[Top][All Lists]
[Date Prev][Date Next][Thread Prev][Thread Next][Date Index][Thread Index]
Re: [Bug-gnupedia] Re: A Detailed Proposal - Mk I
From: |
Imran Ghory |
Subject: |
Re: [Bug-gnupedia] Re: A Detailed Proposal - Mk I |
Date: |
Sat, 20 Jan 2001 23:10:10 -0000 |
On 20 Jan 2001, at 9:33, Mike Warren wrote:
> "Imran Ghory" <address@hidden> writes:
>
> > I think that unique IDing should be done on the content of the
> > article not on data such as the server it was submitted to.
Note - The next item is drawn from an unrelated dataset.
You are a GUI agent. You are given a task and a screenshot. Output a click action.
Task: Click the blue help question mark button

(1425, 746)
After
> > all we want two articles which are the same to be fingerprinted the
> > same regardless of external facts such as which server it has been
> > submitted to.
> >
> > I think MD5 (rfc1321) fingerprinting of the article would be the
> > best way to do this.
>
> Even simpler, we could just sequentially assign 128 (or 256 or 512...)
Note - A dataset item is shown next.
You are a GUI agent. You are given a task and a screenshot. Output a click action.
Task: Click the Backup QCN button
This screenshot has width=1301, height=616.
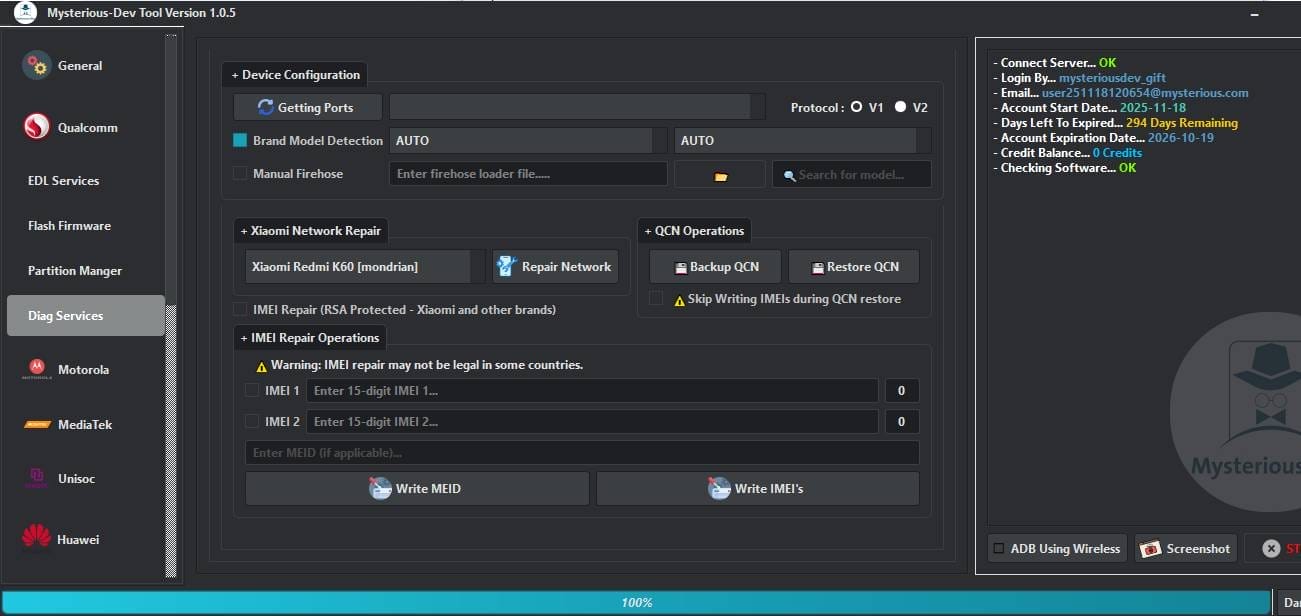coord(715,266)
> bit integers to the articles as they arrive at the ``central'' server,
> especially since the articles' content will change over time...
Do we really want a central point of failure ?
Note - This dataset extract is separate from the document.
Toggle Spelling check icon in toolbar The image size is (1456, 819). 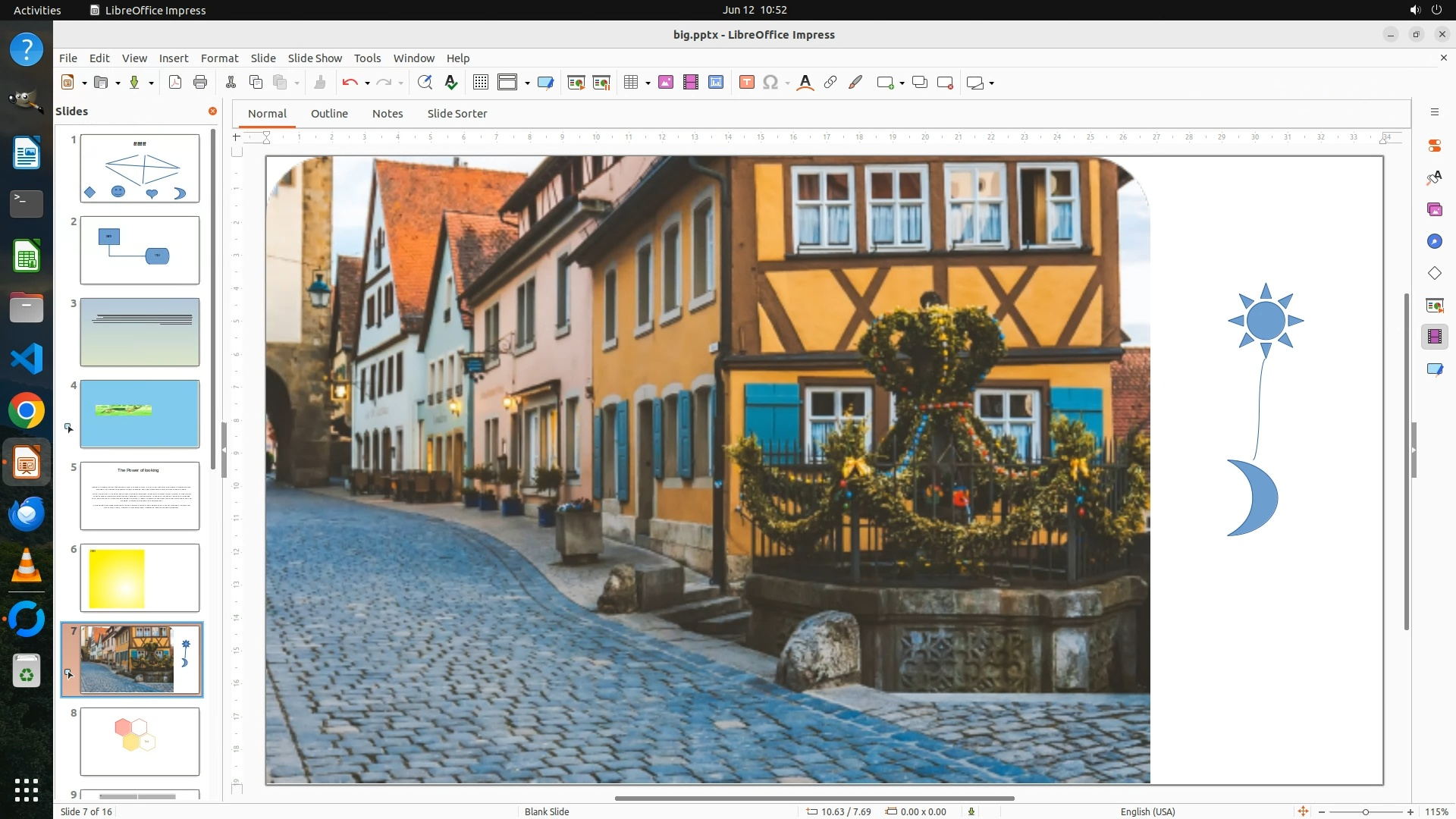pyautogui.click(x=451, y=83)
The first version should kept, fingerprinting the original would
encourage servers to keep older articles.
Alternately as I suggest before updates to an article could be
stored as diffs. If the diffs get too large it would be a good sign that
the article is hardly the same as the original and should be given a
new fingerprint to indicate such.
Imran Ghory